La nascita dell'era dancehall reggae può essere più precisamente riconosciuta nel periodo d'esordio di Barrington Levy (poi soprannominato "Black Canary") alla fine degli anni settanta[2], ed il suo album di debutto, Bounty Hunter (1979), è indicato da molti come il primo album dancehall[7]. L'artista iniziò a dedicarsi a tematiche consapevoli, canzoni romantiche e brani rivolti al pubblico delle dancehall. I primi due dischi dell'artista, Bounty Hunter (Jah Life, 1979) e Shine Eye Gal (Burning Sounds, 1979) furono realizzati nello stesso periodo anche negli Stati Uniti e nel Regno Unito, e questi, come anche i relativi singoli estratti, iniziarono a caratterizzare il suono del nuovo reggae[3].

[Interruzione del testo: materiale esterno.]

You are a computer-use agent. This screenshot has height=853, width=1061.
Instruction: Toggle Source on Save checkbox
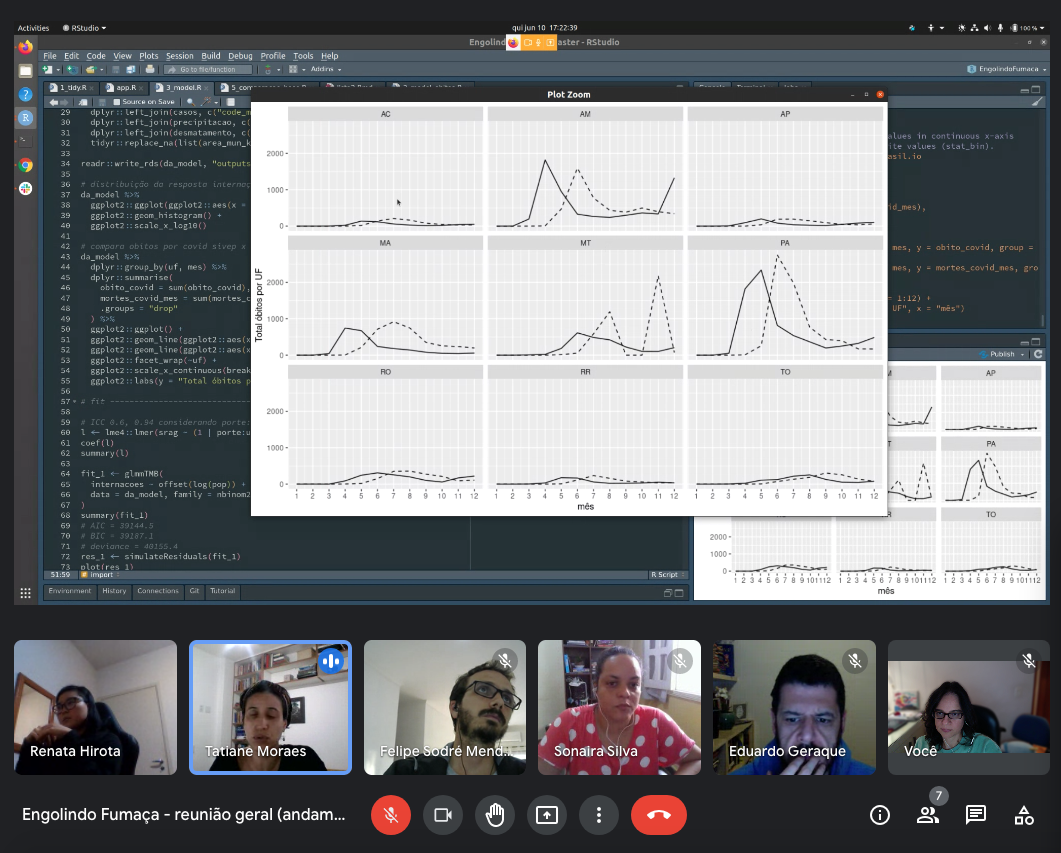coord(117,102)
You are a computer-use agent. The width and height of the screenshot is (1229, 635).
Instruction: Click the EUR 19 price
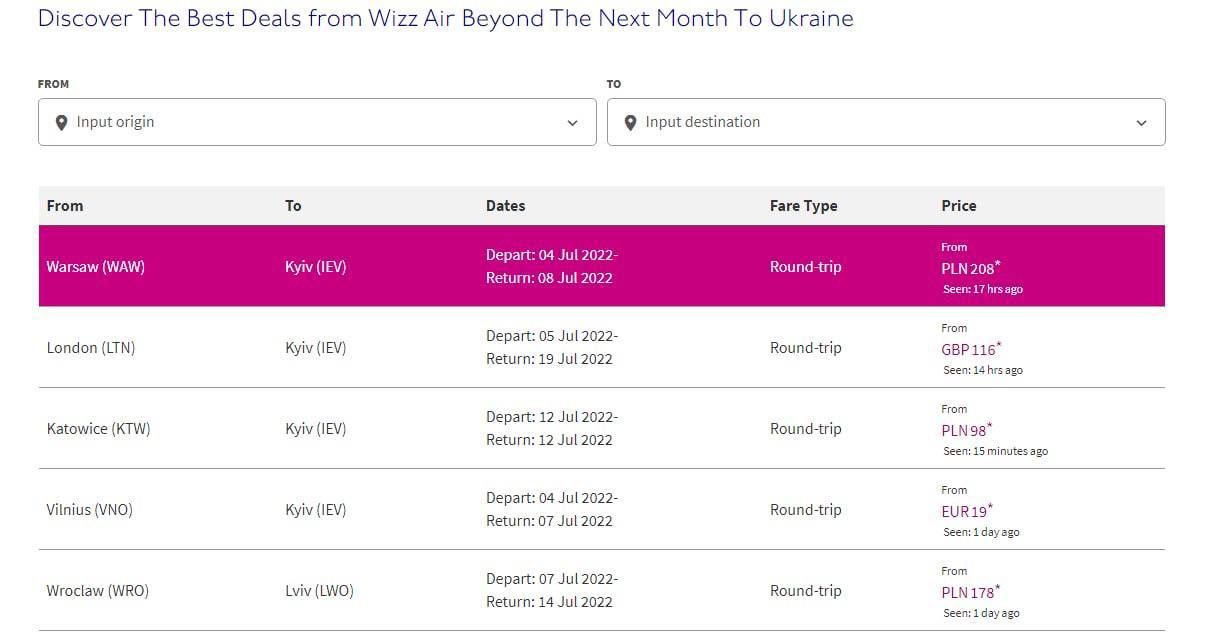(966, 511)
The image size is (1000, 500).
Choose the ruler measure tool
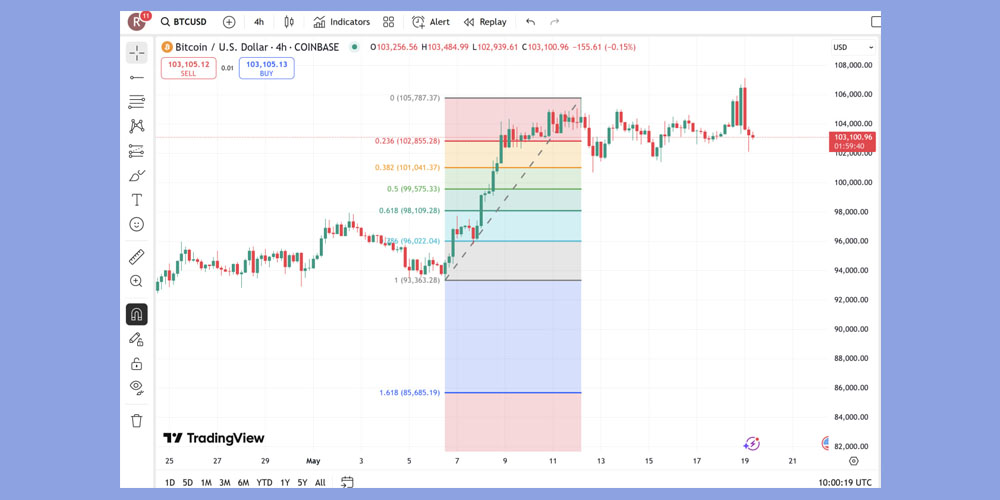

Poco dopo il periodo in cui Levy, Lawes e i the Roots Radics stavano rivoluzionando il sound Reggae, emergeva anche Sugar Minott, in coppia con il produttore Clement "Coxsone" Dodd. Con alcuni brani come "Oh Mr. DC" e "Vanity", Minott e Dodd ripresero i vecchi riddim dell'epoca d'oro degli Studio One, ma allo stesso tempo resero il suono più moderno e contemporaneo. Lo stile dancehall nacque quindi nel 1979 e si sviluppò fortemente durante i primi anni ottanta, con linee di basso che divennero più marcate, giri di batteria più duri e semplici, e dove spesso venivano riproposti i vecchi riddim storici della prima epoca reggae[3]: questi artisti incidevano le loro parti vocali su vecchie basi Rocksteady degli anni sessanta[2]. Altri cantanti che emersero nell'era Early dancehall divenendo delle grandi star furono Don Carlos, Al Campbell, Triston Palmer, Junior Reid, Frankie Paul, molti dei quali erano già attivi come artisti Roots alla fine degli anni settanta; ed anche artisti storici delle generazioni passate come Gregory Isaacs, Bunny Wailer, e Delroy Wilson, si adattarono con successo al nuovo stile[2][8]. La Dancehall portò anche ad una nuova era di produttori: Junjo Lawes, Linval Thompson, Gussie Clarke, e Jah Thomas furono i successori degli storici produttori degli anni settanta[5].

Early dancehall e dj toasting: il rub-a-dubModifica

 Lo stesso argomento in dettaglio: Dj Style e Rub-a-dub.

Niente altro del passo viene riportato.